HEALTH

Spanish nurse aide Teresa Romero declared officially free of Ebola, but still very weak

Doctors arrive to give a news conference at the Carlos III hospital in Madrid, Spain, Tuesday, Oct. 21, 2014.

Doctors arrive to give a news conference at the Carlos III hospital in Madrid, Spain, Tuesday, Oct. 21, 2014.  (ap)

Conclusive tests show Teresa Romero, the Spanish nursing assistant infected with Ebola, is cured of the virus. The announcement was made by her doctors Tuesday, signaling a huge step forward in her 15-day battle for survival.

Four blood tests over the past four days indicated her system had eliminated the virus, said Dr. Jose Ramon Arribas of Madrid's Carlos III hospital.

He added that Romero will no longer have to be kept in isolation but will be closely monitored for after-effects of the virus.

The family spokeswoman for Romero, Teresa Mesa, said the nursing assistant could remain hospitalized for about two more weeks.

"She is very weak," Mesa told El País. However, she said Romero is already thinking about how to help others by donating her blood plasma to infected persons. "I do not know if they have asked, but she has told her husband that is willing to do it."
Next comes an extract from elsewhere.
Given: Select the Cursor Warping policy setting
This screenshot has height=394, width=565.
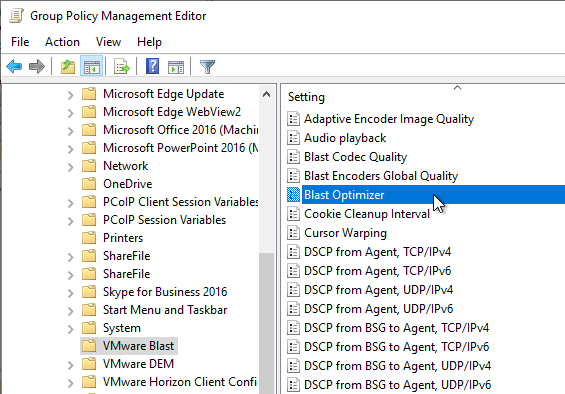Looking at the screenshot, I should (x=345, y=233).

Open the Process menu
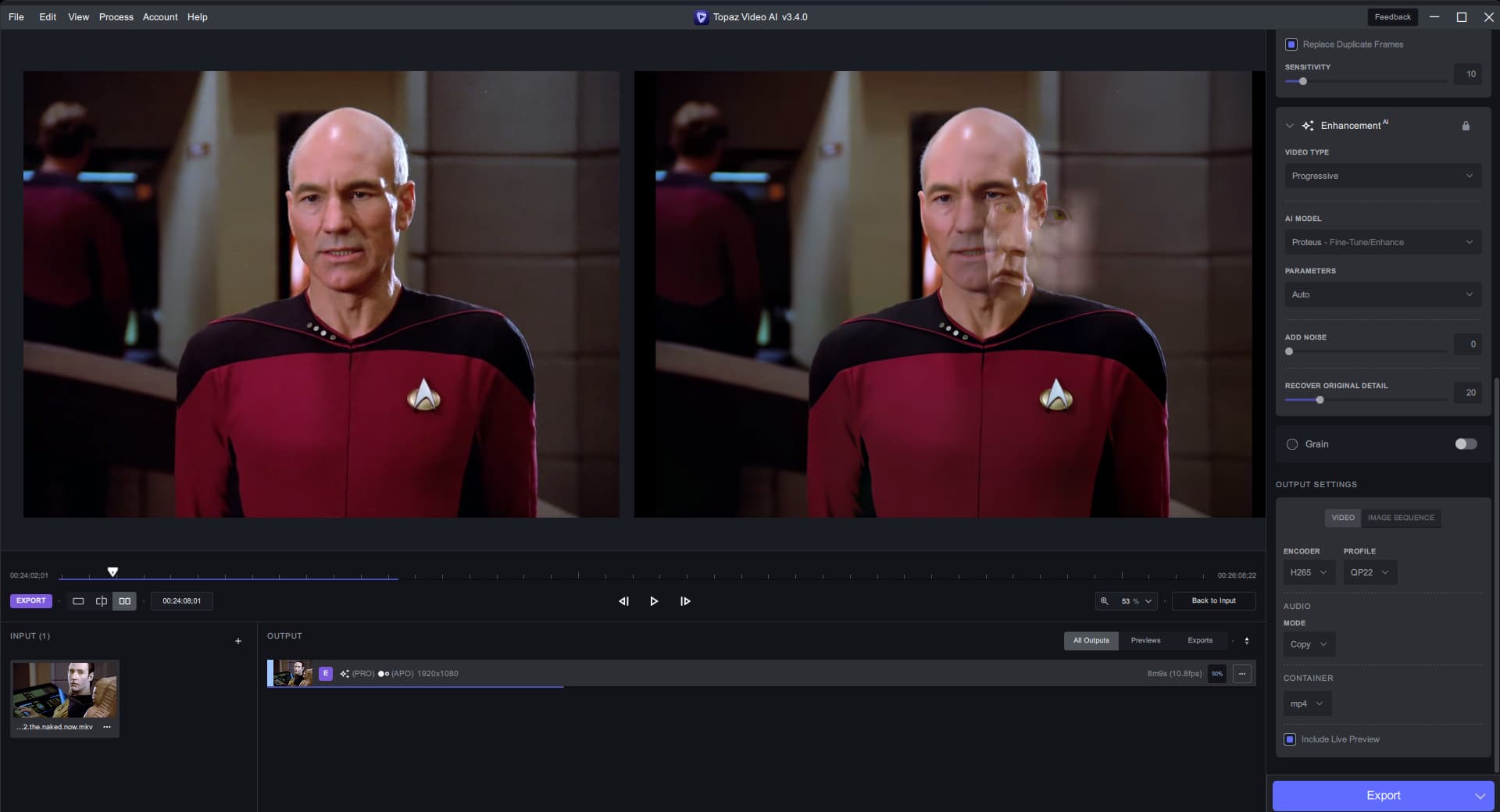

Romero, 44, tested positive Oct. 6. She received plasma from a recovered Ebola patient, but health authorities have disclosed no more treatment details.

"She's recovering well, her spirits are high," Mesa told reporters. "She's not wearing an oxygen mask anymore. She's eating. The recovery is going great."

Romero was the first known person to contract the disease outside of West Africa in the latest outbreak. She had treated two Spanish missionaries who died of Ebola at the hospital in August and September after they were flown back from West Africa.

Romero told doctors she remembered touching a glove to her face after leaving the hospital room of missionary Miguel Pajares, who died Sept. 25. But Mesa recently said Romero does not remember that now.

Romero still doesn't know that Spanish health authorities approved the killing of the couple's mixed breed dog named Excalibur on Oct. 8 instead of isolating the pet. Nor is she aware of the global interest in her case, Mesa said.

Romero's husband and 14 other people who came into contact with her when she felt feverish after treating Pajares are hospitalized under observation. None have shown Ebola symptoms.